Emma's used to be checked often not for teeth grinding but because we were told that formula fed gtube kids (no "real" food) can sometimes not get enough calcium or absorb it correctly. We have been lucky hers turned out ok.

Just thought I would toss my two cents in

Oh this is an interesting thought that I will check with the dietician. Mitch has always been on Nutrini Energy because he couldn't tolerate anything else. But we have n't had his salts, minerals, etc tested for ages since we were home!
Thanks for the idea.

cherienz
04-16-2009, 10:46 AM
Just curious as to how many feeding therapists you have gone through? As our feeding therapists uses about 3 different protocols, depending upon the child... so you have only tried one or 2, there might be more options out there. (just making sure you were aware of them) - it also depends upon if it's more behavioural or not. Ayden does eat pureed food, but lately has wanted our food, mostly pasta w/ sauce to suck on and anything we have. He won't eat it, but will lick it. You could try things that will melt, like others said, - like nilla waffers, graham crackers, the puffs, etc.
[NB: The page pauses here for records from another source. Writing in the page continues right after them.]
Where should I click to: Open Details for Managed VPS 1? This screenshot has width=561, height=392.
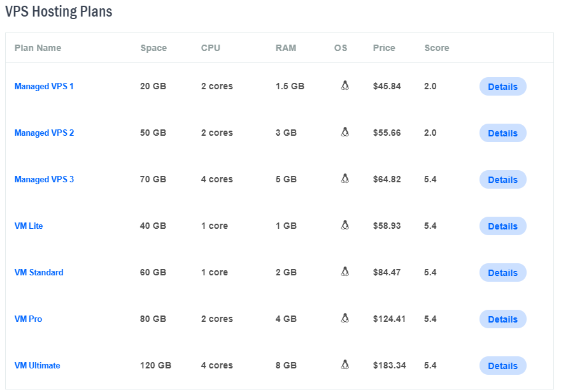click(502, 86)
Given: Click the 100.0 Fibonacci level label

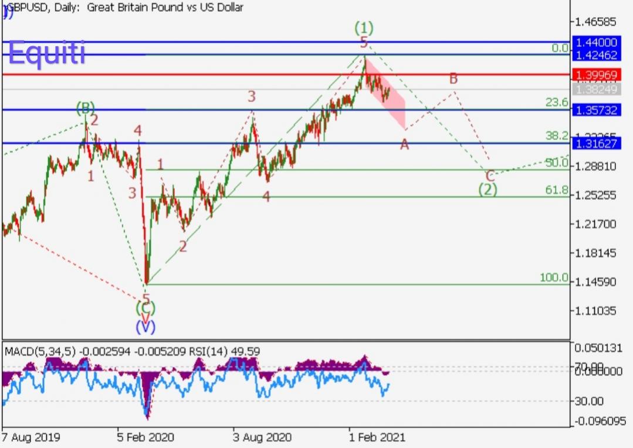Looking at the screenshot, I should (x=554, y=277).
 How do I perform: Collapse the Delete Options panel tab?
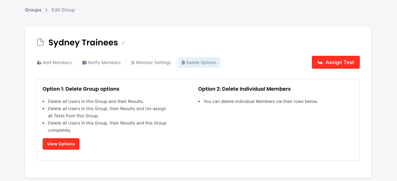[199, 63]

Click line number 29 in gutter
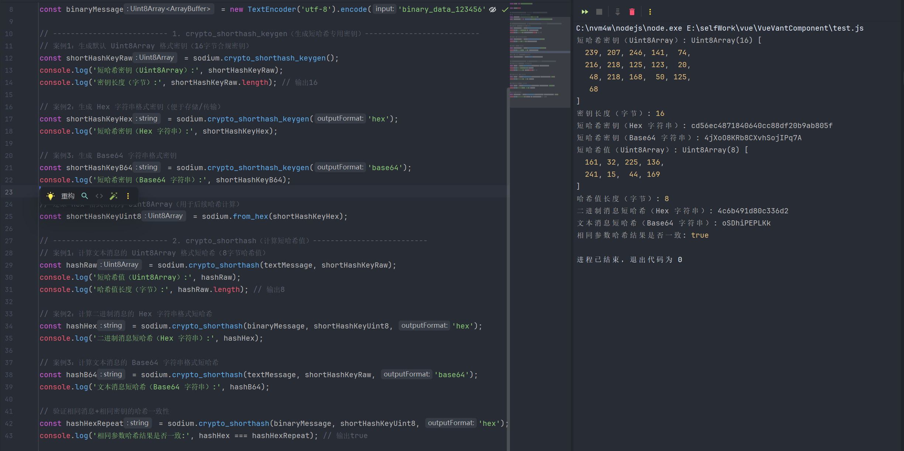click(x=9, y=265)
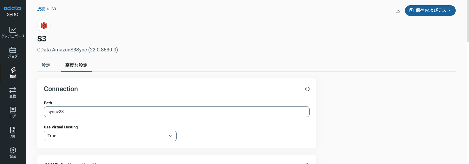Viewport: 469px width, 164px height.
Task: Open the 接続 connections sidebar item
Action: pyautogui.click(x=13, y=73)
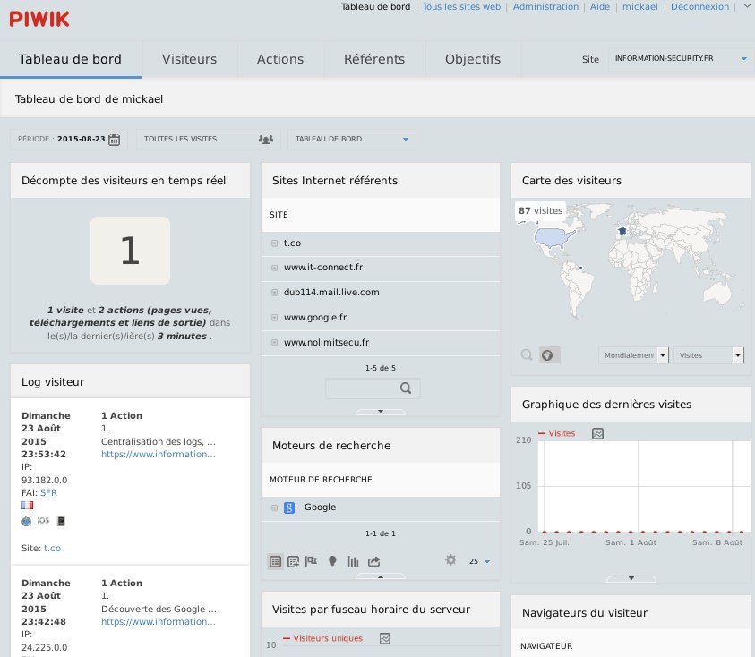Click the search magnifier in referrer sites
755x657 pixels.
point(406,388)
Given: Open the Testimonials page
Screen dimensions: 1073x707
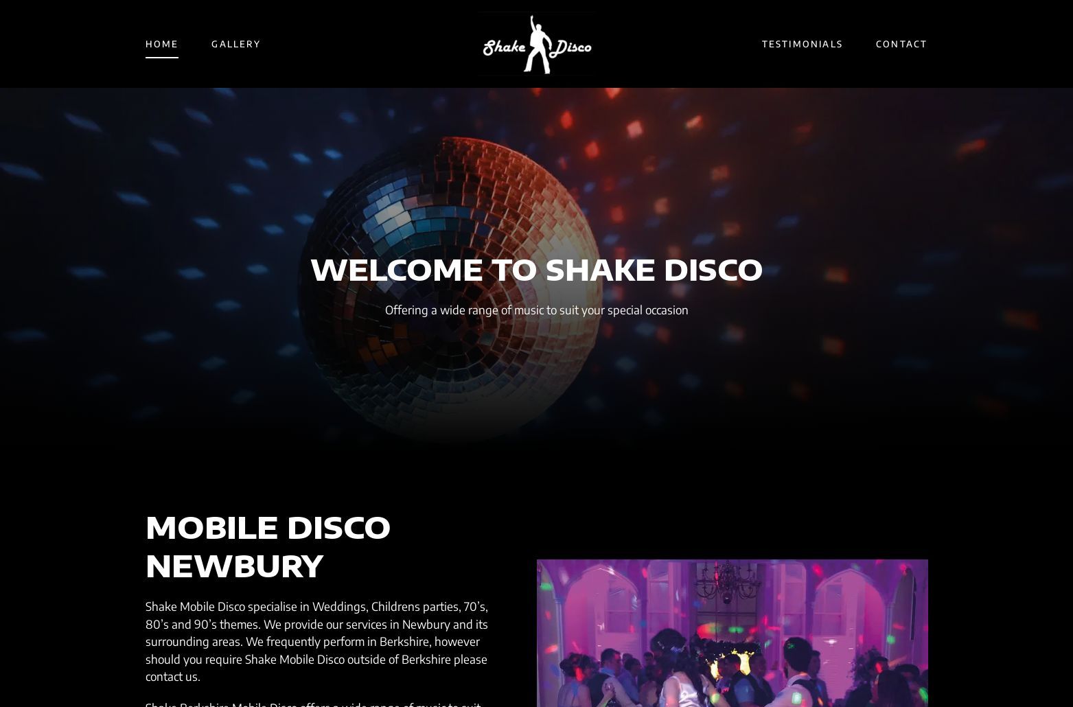Looking at the screenshot, I should click(803, 44).
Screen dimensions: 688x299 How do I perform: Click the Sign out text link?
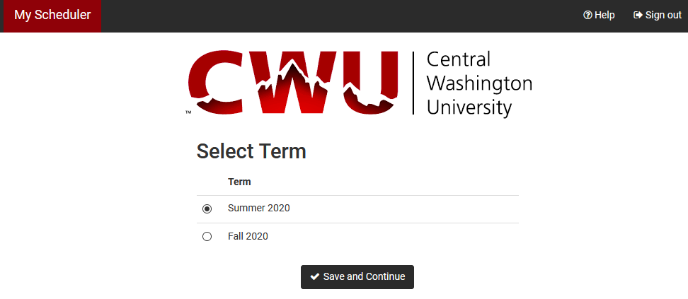point(663,16)
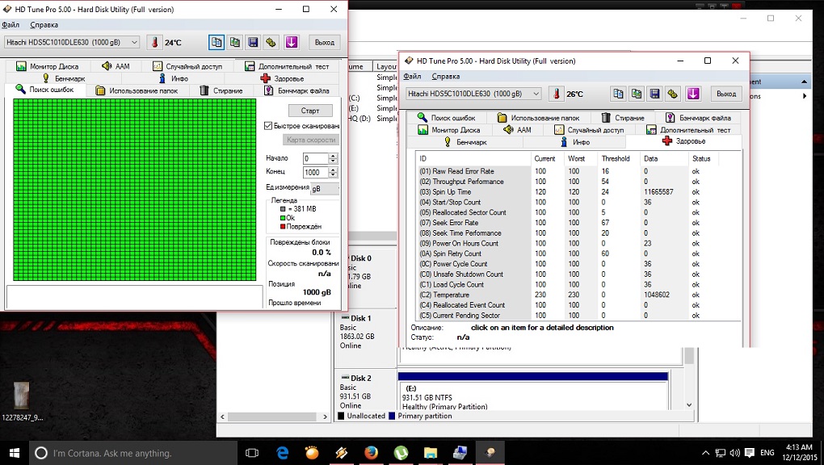824x465 pixels.
Task: Open the 'Справка' menu in the right HD Tune window
Action: click(445, 77)
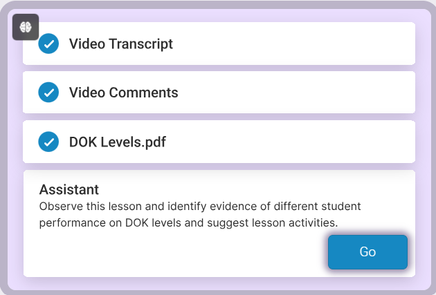The height and width of the screenshot is (295, 436).
Task: Toggle the Video Comments checkbox
Action: click(x=48, y=92)
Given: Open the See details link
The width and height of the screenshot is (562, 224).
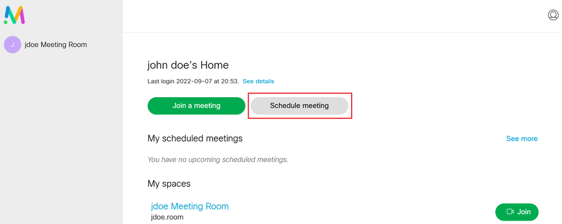Looking at the screenshot, I should (258, 81).
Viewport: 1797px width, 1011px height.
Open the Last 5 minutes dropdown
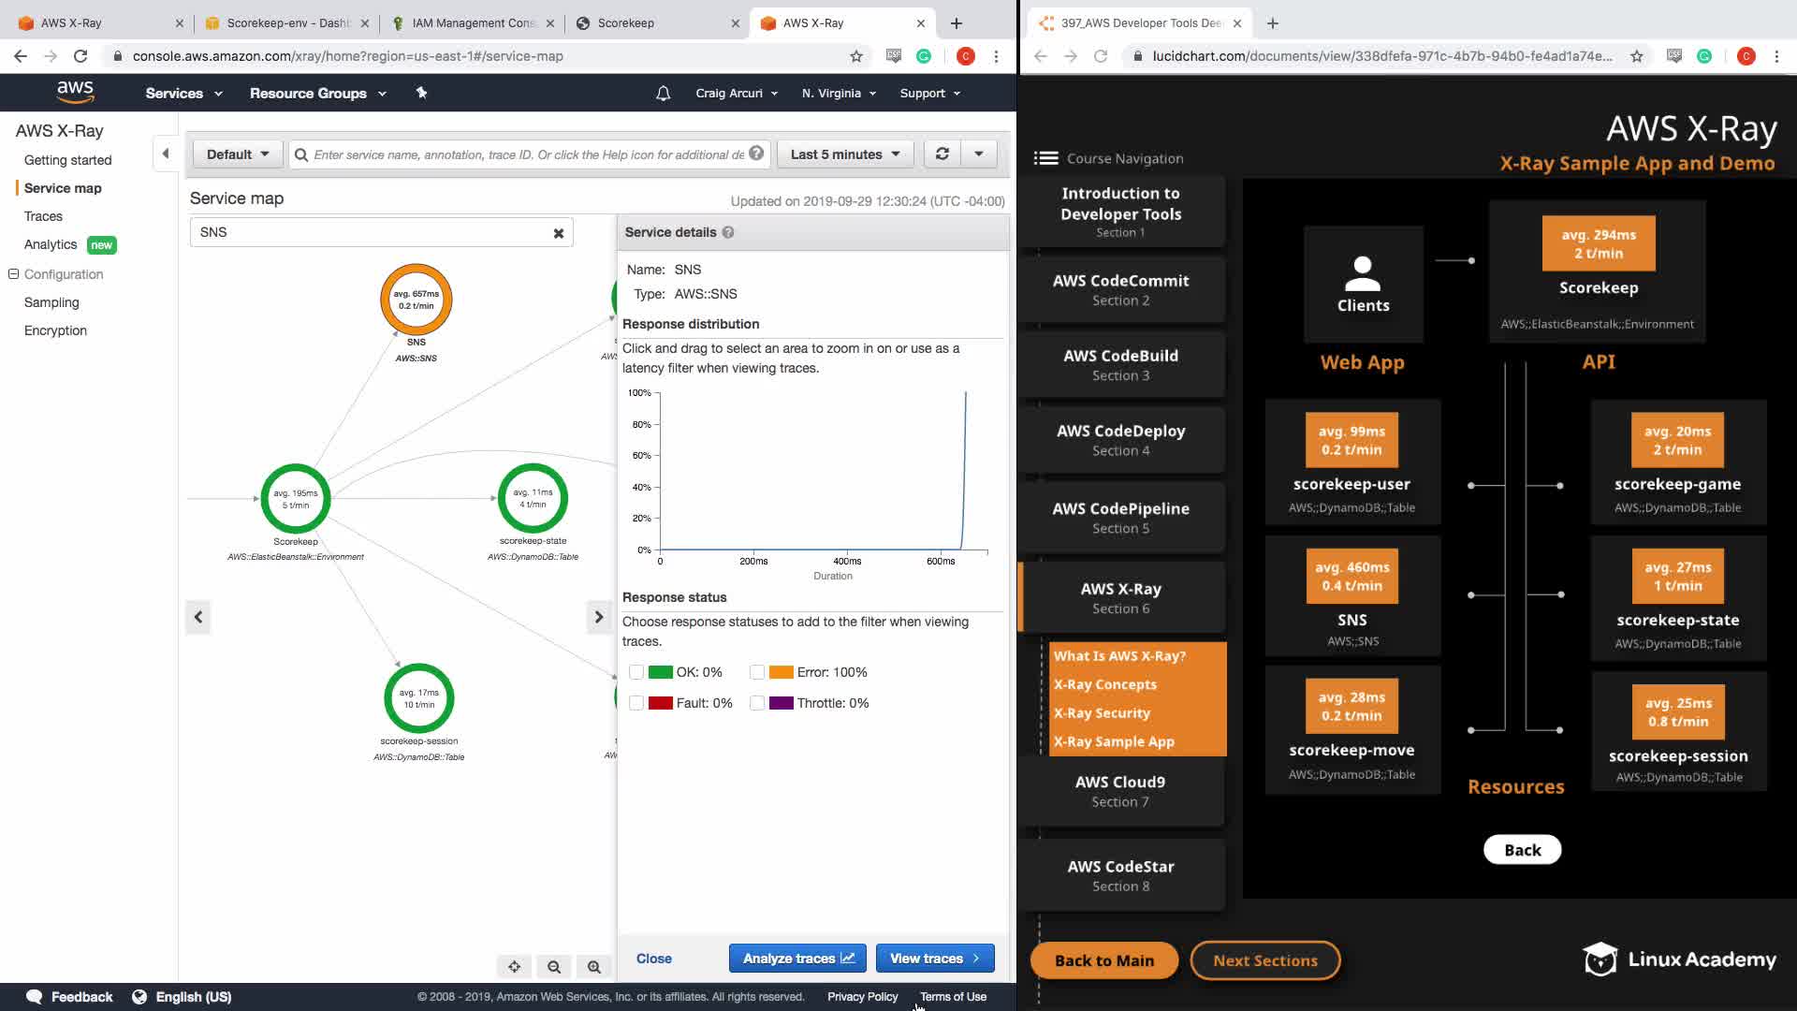(845, 154)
Ayden is into taking those to and wanting to bite off a chunk and spit it out. You would also have to work on the tongue to make sure he can move food to the side and spit it out, if he isn't comfortable.

In Denver, there is Toomey and Associates, which either you love or hate her tactics. There is also a week long feeding therapy in VA that Ayden's feeding therapist LOVES.

good luck - it's a very hard thing when they aren't able to pick it up as a baby.

Hey this is all great advice. Thanks. We live in NZ, so can't quite travel to Denver, or VA for therapy (not while on the vent!!). But I love your feedback and great advice about the tongue. I am gonna try and do some work on that.